There is no standardized process to measure the impacts on affected populations, with assessments often unclear or foregone. There is a need for data and modeling tools that include the socioeconomic importance of assets to users affected. This quantification of experience is a major gap in ensuring that all community membersʼ needs are accounted for.
Resilience is often defined in relation to specific events or disruptions, but is inevitably affected by natural hazard variability. This phenomenon exerts gradual yet substantial effects on infrastructure and transportation systems. To integrate natural hazard variability into resilience assessments, it is necessary to combine resilience assessments with climate modeling (which introduces a greater degree of uncertainty). This element of uncertainty affects agency approaches, budgets, and expertise, leading many to seek high-quality data and models.
Improving transportation resilience requires methods to measure and evaluate investments aimed at preventing losses and expediting recovery from current disruptions while planning for future uncertainty. Effective forward-looking resilience assessments depend on high-quality data and analytical tools. However, much of the data and advanced modeling is not widely available or is prohibitively expensive, particularly for agencies with limited resources.

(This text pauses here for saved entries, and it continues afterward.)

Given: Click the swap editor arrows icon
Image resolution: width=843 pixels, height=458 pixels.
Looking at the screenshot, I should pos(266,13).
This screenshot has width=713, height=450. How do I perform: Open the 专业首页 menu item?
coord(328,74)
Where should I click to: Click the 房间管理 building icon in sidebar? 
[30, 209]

To better plan for upcoming investments and protect existing assets, practitioners need access to extreme weather projections that address increasingly frequent and severe weather events (i.e., the storms of tomorrow becoming the standard of today). Additionally, agencies should enhance their internal asset management practices and collaborate with resilience experts who know how to conduct thorough vulnerability and risk assessments. This ensures that agencies have the best possible understanding of their systems.

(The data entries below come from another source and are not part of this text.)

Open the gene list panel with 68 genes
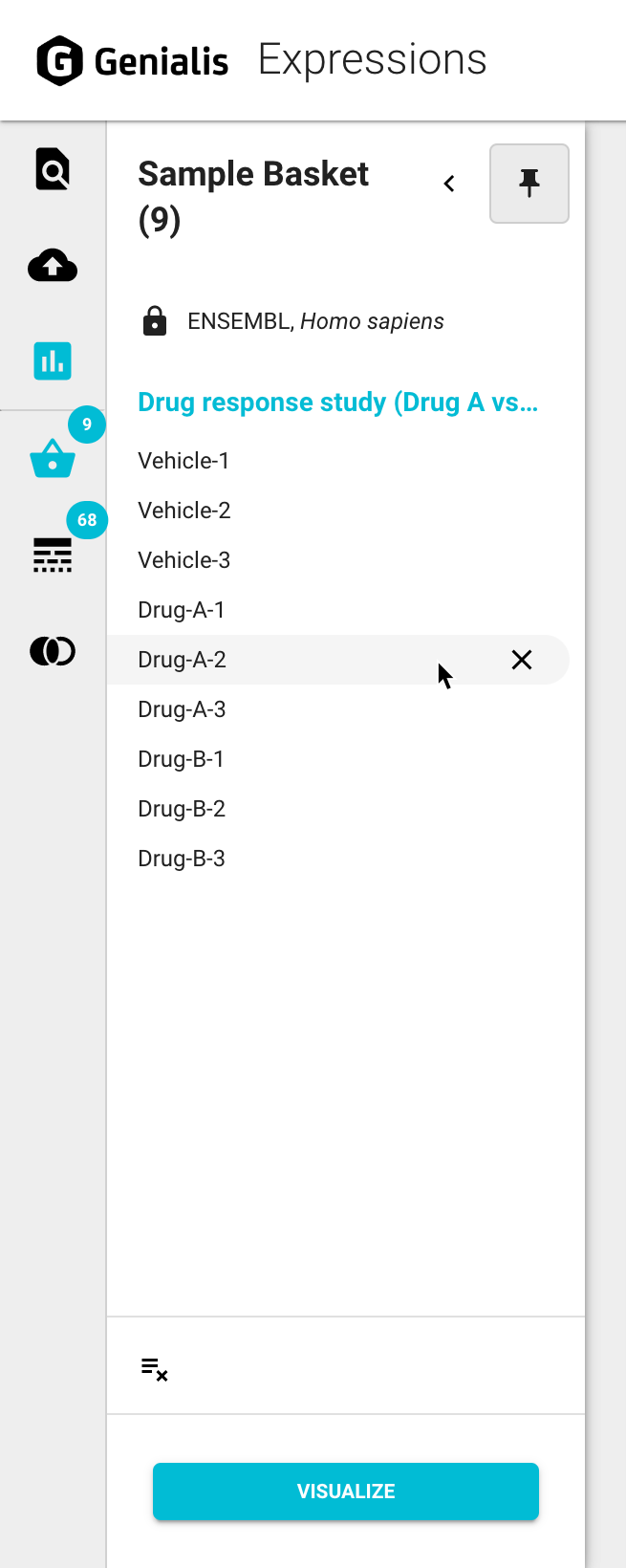Viewport: 626px width, 1568px height. click(x=52, y=555)
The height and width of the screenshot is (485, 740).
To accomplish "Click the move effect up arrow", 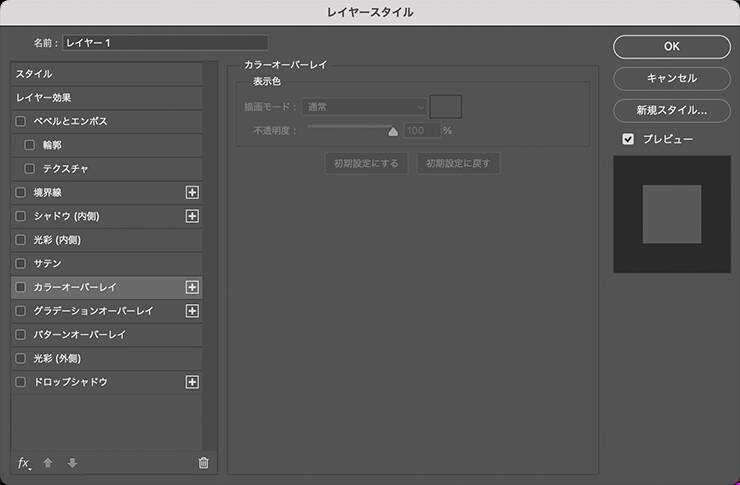I will [x=48, y=462].
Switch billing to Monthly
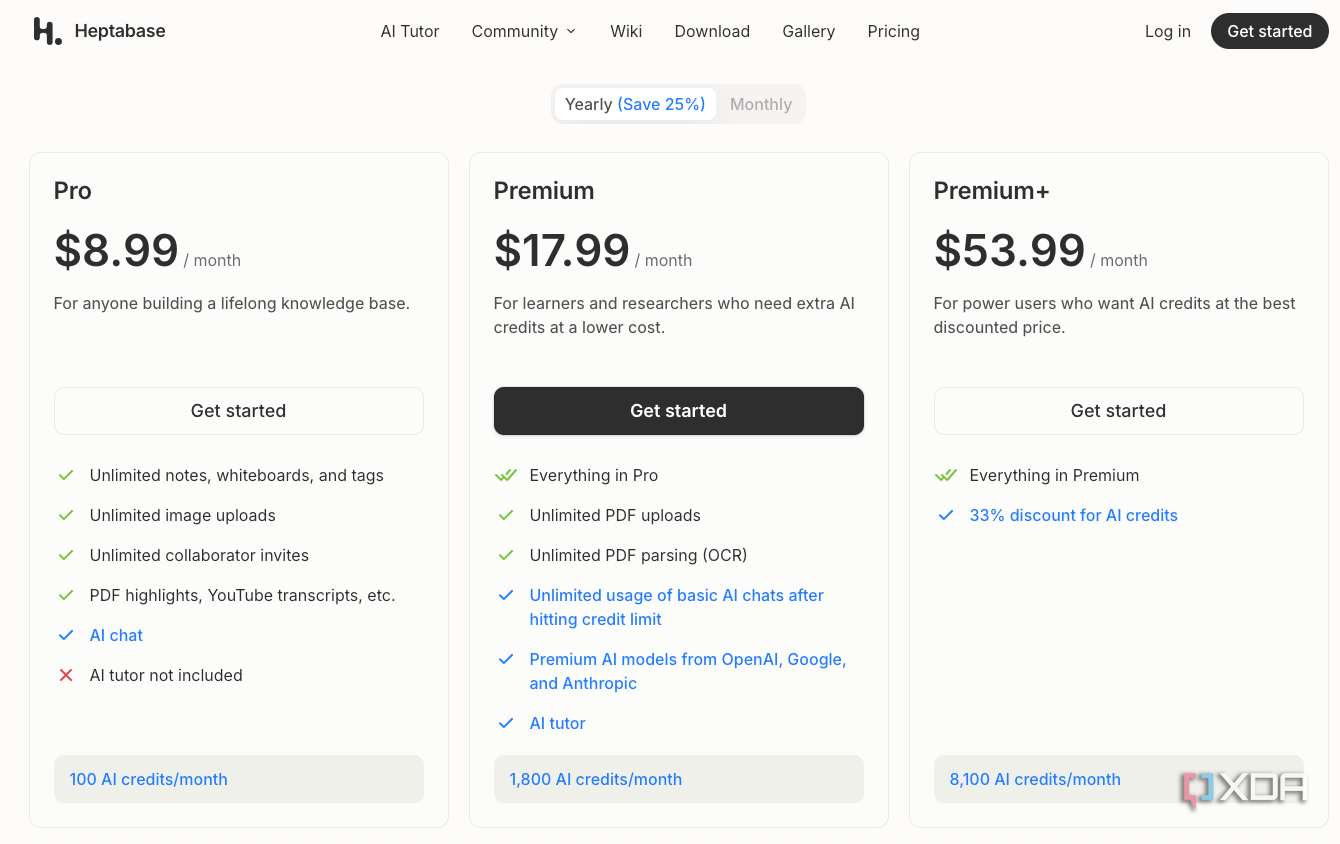Image resolution: width=1340 pixels, height=844 pixels. point(761,104)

This guide intends to measure how resilience investments provide value now and over time, but the process of forecasting value needs continued research over the coming years. These RPMs provide in-depth outlines and methodologies to set up data collection, initiate assessments, and lay the groundwork for future assessments today, in hopes that they serve as the foundation for the next several years of DOT practice. As new data is collected and published (like ATLAS-15), new tools are deployed, and more time has passed, the practice will evolve.
Despite the challenges that lie ahead, critical progress has already been made through research efforts like this project and the many that came before (and will come after) it. For example, NCHRP Project 23-32, “Transportation Asset Risk and Resilience,” is currently developing a manual to demonstrate quantitative and repeatable approaches for modeling risk and resilience. These projects endeavor to standardize methodologies so DOTs can easily promote resilience as a key determinant in the management and progress of state transportation systems.
Billions of dollars in federal, state, and local funding have been dedicated to pilot programs, formula and discretionary grant programs, reports, and guidance, all centered on integrating resilience into decision-making and investments. Through this effort of standardization of RPMs, agencies can begin to effectively measure, monitor, and track progress toward a more resilient transportation system.